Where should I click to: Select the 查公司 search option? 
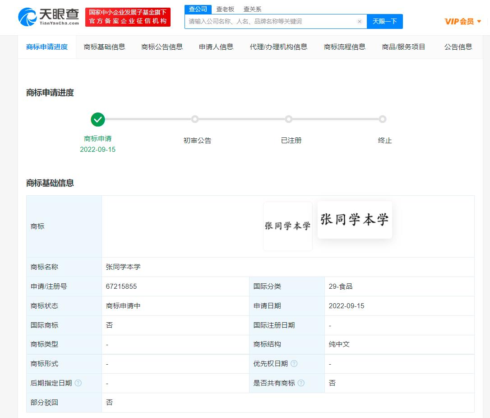[x=198, y=9]
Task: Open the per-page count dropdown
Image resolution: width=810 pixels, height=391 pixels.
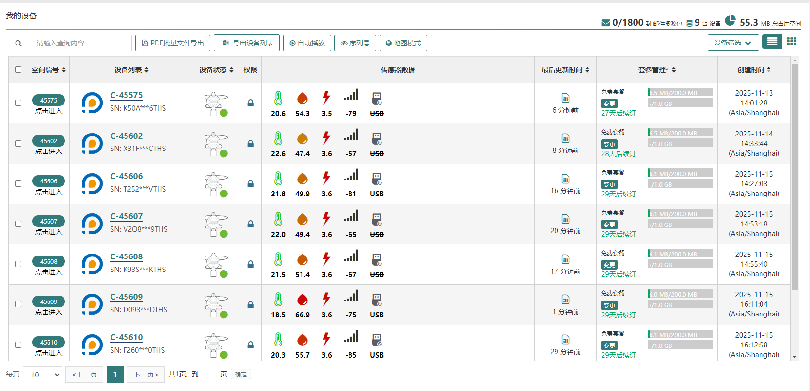Action: [x=43, y=375]
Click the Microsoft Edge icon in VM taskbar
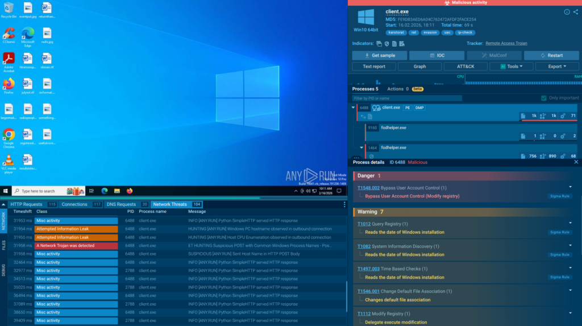This screenshot has height=326, width=582. tap(105, 191)
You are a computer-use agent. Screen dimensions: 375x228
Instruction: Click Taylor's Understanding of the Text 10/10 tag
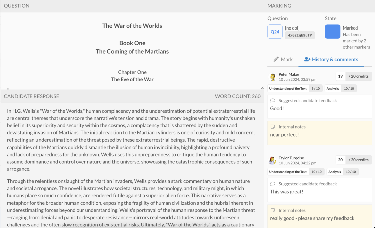pos(296,172)
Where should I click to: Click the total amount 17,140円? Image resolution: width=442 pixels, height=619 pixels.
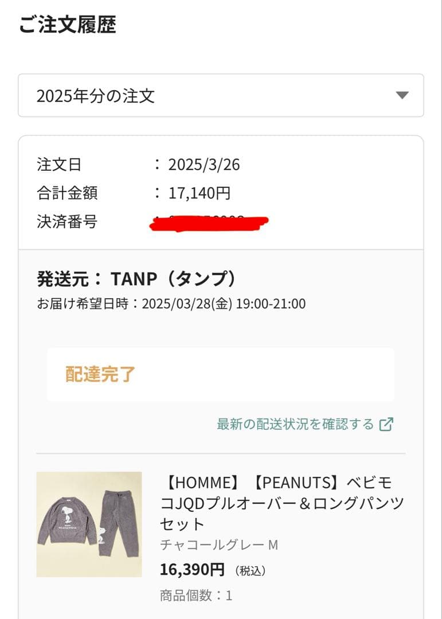(x=200, y=193)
######
_BRIEF_
Please locate each line in the entries above that contains the string "Image", and copy every such line out in full.

_RESULT FOR THIS TASK_
Image resolution: width=810 pixels, height=391 pixels.
Where should I click to: Click the total amount 17,140円? Image resolution: width=442 pixels, height=619 pixels.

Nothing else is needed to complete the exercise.